• _LIST OF TASKS_
- 1) Name every variable declared in the fragment shader of the GLSL loop question.
- 2) Rewrite everything in the GLSL loop question from "for (i=0; i<a;" down to "a different deadline).", replacing "fps" with "frames per second".
- 3) Answer from the GLSL loop question:
(a) What version does the fragment shader declare?
(b) What is the viewport size?
(c) How fast does the program run when a=26?

GLSL shader not unrolling loop when needed
Asked Answered
G

1

9

My 9600GT hates me.

Fragment shader:

#version 130

uint aa[33] = uint[33](
    0,0,0,0,0,0,0,0,0,0,
    0,0,0,0,0,0,0,0,0,0,
    0,0,0,0,0,0,0,0,0,0,
    0,0,0
);

void main() {
    int i=0;
    int a=26;

    for (i=0; i<a; i++) aa[i]=aa[i+1];

    gl_FragColor=vec4(1.0,0.0,0.0,1.0);

}

If a=25 program runs at 3000 fps.
If a=26 program runs at 20 fps.
If size of aa <=32 issue doesn't appear.
Viewport size is 1000x1000.
Problem occurs only when the size of aa is >32.
Value of a as the threshold varies with the calls to the array inside the loop (aa[i]=aa[i+1]+aa[i-1] gives a different deadline).
I know gl_FragColor is deprecated. But that's not the issue.

My guess is that GLSL doesn't unroll automatically the loop if a>25 and size(aa)>32. Why. The reason why it depends on the size of the array is unknown to mankind.

[Items from a data source]
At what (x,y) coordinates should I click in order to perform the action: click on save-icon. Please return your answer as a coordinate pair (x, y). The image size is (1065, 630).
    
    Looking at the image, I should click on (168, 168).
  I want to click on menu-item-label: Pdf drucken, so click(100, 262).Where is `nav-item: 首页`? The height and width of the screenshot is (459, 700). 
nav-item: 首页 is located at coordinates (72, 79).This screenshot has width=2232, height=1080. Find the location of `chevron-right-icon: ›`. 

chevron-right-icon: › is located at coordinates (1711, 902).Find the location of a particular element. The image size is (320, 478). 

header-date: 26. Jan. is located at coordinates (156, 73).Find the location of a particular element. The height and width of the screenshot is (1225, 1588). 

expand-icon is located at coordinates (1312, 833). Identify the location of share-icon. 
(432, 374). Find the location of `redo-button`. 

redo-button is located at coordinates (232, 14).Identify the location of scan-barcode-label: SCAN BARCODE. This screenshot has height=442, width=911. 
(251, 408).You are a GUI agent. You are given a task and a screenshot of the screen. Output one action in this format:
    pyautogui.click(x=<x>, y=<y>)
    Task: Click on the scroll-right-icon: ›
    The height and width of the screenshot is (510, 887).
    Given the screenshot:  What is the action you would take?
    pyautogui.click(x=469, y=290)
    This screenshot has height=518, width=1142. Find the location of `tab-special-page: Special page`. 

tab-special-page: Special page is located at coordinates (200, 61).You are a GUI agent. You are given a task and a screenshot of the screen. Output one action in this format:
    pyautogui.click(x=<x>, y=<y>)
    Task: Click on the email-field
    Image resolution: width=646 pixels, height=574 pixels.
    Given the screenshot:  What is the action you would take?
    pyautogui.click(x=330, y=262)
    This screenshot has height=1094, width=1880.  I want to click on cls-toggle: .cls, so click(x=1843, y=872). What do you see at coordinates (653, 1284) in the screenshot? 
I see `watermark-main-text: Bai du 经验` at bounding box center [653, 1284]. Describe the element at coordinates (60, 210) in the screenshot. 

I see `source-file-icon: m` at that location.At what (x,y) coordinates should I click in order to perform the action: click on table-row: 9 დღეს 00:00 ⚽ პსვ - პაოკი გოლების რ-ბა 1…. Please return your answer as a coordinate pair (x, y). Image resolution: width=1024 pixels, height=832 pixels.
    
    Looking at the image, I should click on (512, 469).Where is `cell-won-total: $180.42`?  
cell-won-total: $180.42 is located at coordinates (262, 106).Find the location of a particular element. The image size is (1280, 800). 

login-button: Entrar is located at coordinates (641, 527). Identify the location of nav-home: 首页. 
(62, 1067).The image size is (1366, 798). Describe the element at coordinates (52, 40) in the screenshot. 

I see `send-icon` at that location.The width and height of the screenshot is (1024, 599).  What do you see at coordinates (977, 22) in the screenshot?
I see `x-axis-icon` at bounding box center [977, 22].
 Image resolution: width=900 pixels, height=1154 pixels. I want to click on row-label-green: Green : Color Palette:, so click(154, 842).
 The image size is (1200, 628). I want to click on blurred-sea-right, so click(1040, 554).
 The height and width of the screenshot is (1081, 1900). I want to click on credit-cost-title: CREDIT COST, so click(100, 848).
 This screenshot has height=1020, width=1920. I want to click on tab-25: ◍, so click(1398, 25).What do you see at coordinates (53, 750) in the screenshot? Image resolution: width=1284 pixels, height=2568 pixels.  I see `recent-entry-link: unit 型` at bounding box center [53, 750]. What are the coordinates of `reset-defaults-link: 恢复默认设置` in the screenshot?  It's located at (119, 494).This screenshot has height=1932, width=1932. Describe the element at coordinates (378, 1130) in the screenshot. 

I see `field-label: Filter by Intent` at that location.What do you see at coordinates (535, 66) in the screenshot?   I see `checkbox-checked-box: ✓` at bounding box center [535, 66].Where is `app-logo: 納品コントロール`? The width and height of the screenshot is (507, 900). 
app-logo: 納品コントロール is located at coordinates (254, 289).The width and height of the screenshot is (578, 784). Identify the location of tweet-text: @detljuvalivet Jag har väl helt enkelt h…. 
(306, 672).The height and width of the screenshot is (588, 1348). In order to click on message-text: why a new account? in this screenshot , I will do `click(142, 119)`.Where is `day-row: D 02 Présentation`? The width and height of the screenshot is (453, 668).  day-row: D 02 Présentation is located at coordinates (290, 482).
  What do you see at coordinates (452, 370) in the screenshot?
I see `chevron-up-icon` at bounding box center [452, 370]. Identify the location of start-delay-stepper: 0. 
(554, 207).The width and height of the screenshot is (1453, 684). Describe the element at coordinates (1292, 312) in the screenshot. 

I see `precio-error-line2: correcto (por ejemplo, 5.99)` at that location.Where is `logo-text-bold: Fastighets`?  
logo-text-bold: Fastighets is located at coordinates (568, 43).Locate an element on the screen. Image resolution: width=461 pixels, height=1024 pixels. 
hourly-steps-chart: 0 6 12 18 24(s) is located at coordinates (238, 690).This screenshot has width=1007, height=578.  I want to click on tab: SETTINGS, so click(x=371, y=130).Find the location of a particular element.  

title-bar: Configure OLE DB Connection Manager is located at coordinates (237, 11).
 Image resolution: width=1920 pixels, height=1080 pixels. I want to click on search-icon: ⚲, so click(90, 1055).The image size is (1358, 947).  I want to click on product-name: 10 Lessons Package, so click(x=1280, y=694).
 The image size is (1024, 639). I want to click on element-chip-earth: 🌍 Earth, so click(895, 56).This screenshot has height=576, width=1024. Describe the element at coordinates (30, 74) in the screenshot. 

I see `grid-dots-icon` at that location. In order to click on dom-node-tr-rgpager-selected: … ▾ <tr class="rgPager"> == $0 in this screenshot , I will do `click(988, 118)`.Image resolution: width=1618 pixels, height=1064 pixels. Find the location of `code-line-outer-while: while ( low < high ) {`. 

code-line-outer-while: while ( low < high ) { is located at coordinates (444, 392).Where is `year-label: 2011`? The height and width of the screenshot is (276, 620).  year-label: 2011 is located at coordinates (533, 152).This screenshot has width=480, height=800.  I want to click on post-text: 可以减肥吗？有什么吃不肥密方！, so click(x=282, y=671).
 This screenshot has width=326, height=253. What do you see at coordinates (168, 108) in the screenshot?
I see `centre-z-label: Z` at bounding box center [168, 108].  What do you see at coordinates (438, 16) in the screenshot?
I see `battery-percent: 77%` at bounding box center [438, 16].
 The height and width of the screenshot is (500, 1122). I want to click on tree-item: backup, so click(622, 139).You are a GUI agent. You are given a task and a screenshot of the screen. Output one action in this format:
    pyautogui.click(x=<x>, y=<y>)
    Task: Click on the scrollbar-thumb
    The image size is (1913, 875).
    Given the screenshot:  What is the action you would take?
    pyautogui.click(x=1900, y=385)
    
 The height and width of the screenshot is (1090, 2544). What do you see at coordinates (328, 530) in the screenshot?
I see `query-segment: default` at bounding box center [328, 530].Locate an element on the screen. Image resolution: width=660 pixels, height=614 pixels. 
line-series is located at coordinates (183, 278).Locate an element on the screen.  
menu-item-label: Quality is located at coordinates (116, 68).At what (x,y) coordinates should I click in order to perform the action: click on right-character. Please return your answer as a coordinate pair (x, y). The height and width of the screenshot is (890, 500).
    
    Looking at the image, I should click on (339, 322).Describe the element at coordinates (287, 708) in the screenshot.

• _TASK-BY-TASK SOLUTIONS_
- 1) aa, i, a

- 2)
for (i=0; i<a; i++) aa[i]=aa[i+1];

    gl_FragColor=vec4(1.0,0.0,0.0,1.0);

}

If a=25 program runs at 3000 frames per second.
If a=26 program runs at 20 frames per second.
If size of aa <=32 issue doesn't appear.
Viewport size is 1000x1000.
Problem occurs only when the size of aa is >32.
Value of a as the threshold varies with the calls to the array inside the loop (aa[i]=aa[i+1]+aa[i-1] gives a different deadline).

- 3)
(a) 130
(b) 1000x1000
(c) 20 fps